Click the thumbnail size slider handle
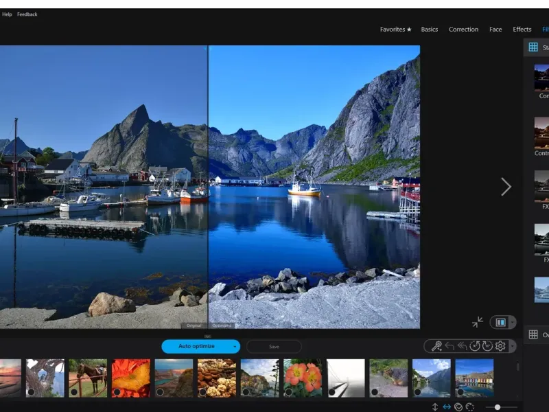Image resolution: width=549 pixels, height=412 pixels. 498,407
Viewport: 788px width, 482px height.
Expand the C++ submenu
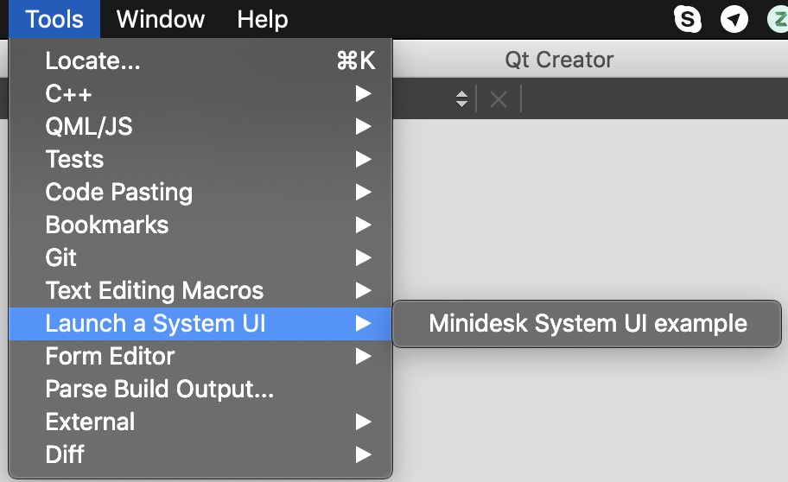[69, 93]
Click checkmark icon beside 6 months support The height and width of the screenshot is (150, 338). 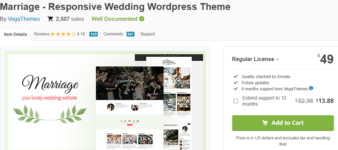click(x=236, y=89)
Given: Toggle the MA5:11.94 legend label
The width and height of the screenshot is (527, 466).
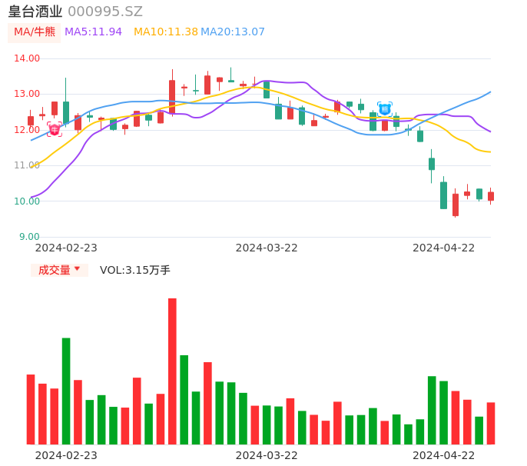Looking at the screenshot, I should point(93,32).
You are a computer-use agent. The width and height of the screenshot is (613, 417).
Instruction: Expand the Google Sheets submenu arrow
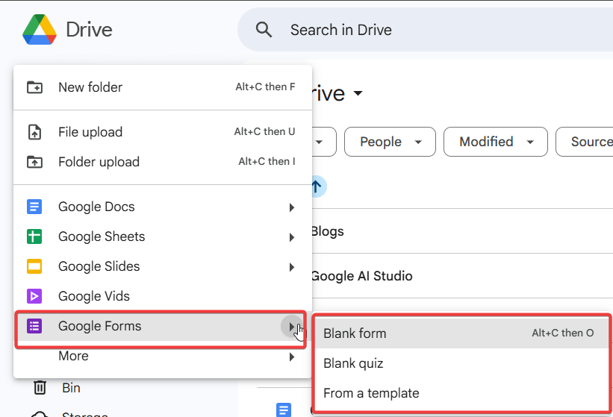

☆ ☆ ☆

> [Task instructions] Your copy must hold exactly the lines from the one with "The width and height of the screenshot is (527, 466)." to the end of the records above, both included, and no pictures.

> [Exercise output]
The width and height of the screenshot is (527, 466).
Looking at the screenshot, I should point(93,32).
You are a computer-use agent. The width and height of the screenshot is (613, 417).
Instruction: Expand the Google Sheets submenu arrow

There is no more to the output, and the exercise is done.